A prominent subplot had involved how Mikel Arteta’s young team would cope with the intensity of the occasion. Pretty well, it turned out. Their first away win over Spurs in the league since 2014 was built upon the assurance of Thomas Partey, the artistry of Ødegaard and the cut and thrust of Bukayo Saka, although it seemed a little unfair to only highlight their contributions.
Arsenal are eight points clear at the top after 18 matches, after Manchester City’s loss at a resurgent United on Saturday, and a first title since 2004 is theirs to lose. On this evidence, it will take an almighty wobble from them if they are to fall short. And they have not given the remotest hint that this is to be their destiny. Next up for them is a visit from United on Sunday.
There were boos from the Spurs crowd at full-time and a mass flare-up on the pitch sparked by a confrontation between the Arsenal goalkeeper, Aaron Ramsdale, and the home substitute Richarlison. After it, a Spurs fan behind the goal stepped on to the hoardings to aim a kick at Ramsdale, connecting with him – an utterly shameful moment.
Spurs were better in the second half, creating chances, albeit precious few of clear-cut note. But Ramsdale was a solid last line for Arsenal and an abiding image came after the players from both sides were pulled apart – Arteta had to work hard to extract Granit Xhaka – and those in red ran over to celebrate in front of the away enclosure. This victory and the weekend as a whole felt hugely significant.
Arteta’s team had oozed confidence at the outset, pressing on to the front foot, grabbing the game by the scruff of the neck. Their passing was easy on the eye, the examples numerous, with one being the diagonal that Partey swept out to Saka in the buildup to the breakthrough goal.
Saka ran at Ryan Sessegnon, who backed off, but Spurs’s woes were only just beginning. When Saka crossed, Lloris had the position at his near post and it looked like being a regulation catch. But he not only allowed the ball to slip through his fingers, he contrived to divert it up and into his own net. Behind him, the South Stand was stunned. The silence was broken only by the delayed reaction of the travelling fans at the other end.
Arsenal had threatened before then, Spurs getting away with one when Lloris played Clément Lenglet into trouble and the defender seeing his clearance blocked by Ødegaard. Gabriel Martinelli crossed deep and Eddie Nketiah extended Lloris. Partey also headed high from an Ødegaard free-kick.
The first half quickly descended into an ordeal for Spurs. It felt as if Arsenal had more men on the pitch. They worked their way into spaces time and again, their slickness in possession too much for Spurs. Saka ran riot on the right against Sessegnon, whom Conte had started ahead of Ivan Perisic, and the only wonder was that it was only 2-0 at the interval.
Arsenal’s second was beautifully converted by Ødegaard, blasted low into the bottom corner from outside the area after a lovely move and yet another Saka run.
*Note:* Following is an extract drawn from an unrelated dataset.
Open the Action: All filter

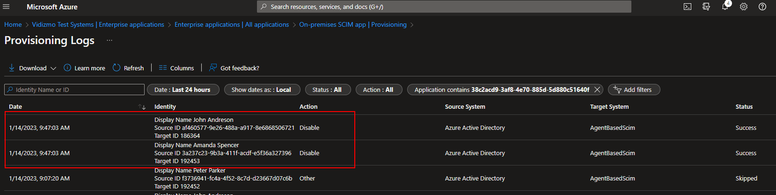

There was no sign of any Spurs defender close to Ødegaard and quite a few home supporters suddenly had the idea to beat the half-time drinks queues.
The goal had been sign-posted. Ødegaard worked Lloris after a lovely move and there was the moment on 24 minutes when a Martinelli volley sparked panic, Spurs just about getting away with it but, on the second phase, Partey ran on to a volley and caught it so sweetly. The shot almost uprooted the post.
Son Heung-min shot at Ramsdale on 18 minutes and Harry Kane forced the goalkeeper into a smart save just before half-time but they were the most isolated of flickers.
Spurs did attack the second half with more feeling. Kane started to show, as did Dejan Kulusevski – back in the team after injury – cutting in from the right and trying his trademark curlers. Ramsdale saved again from Kane and then brilliantly from Sessegnon after a neat Kane pass.
Tempers were never far from boiling point. Arsenal wanted a second yellow for Cristian Romero after he stretched into a risky challenge on Xhaka, sparking angry words between the Arsenal midfielder and Conte. Spurs just wanted the next goal.
They did not get it and the hard truth was that Arsenal went closer to a third, with Nketiah denied by Lloris. How Nketiah has made light of the injury-enforced absence of Gabriel Jesus. He was excellent again, here. Spurs had needed a statement win, having beaten only two teams this season from the top half of the table – Fulham and Brighton. It was Arsenal who departed with the swagger.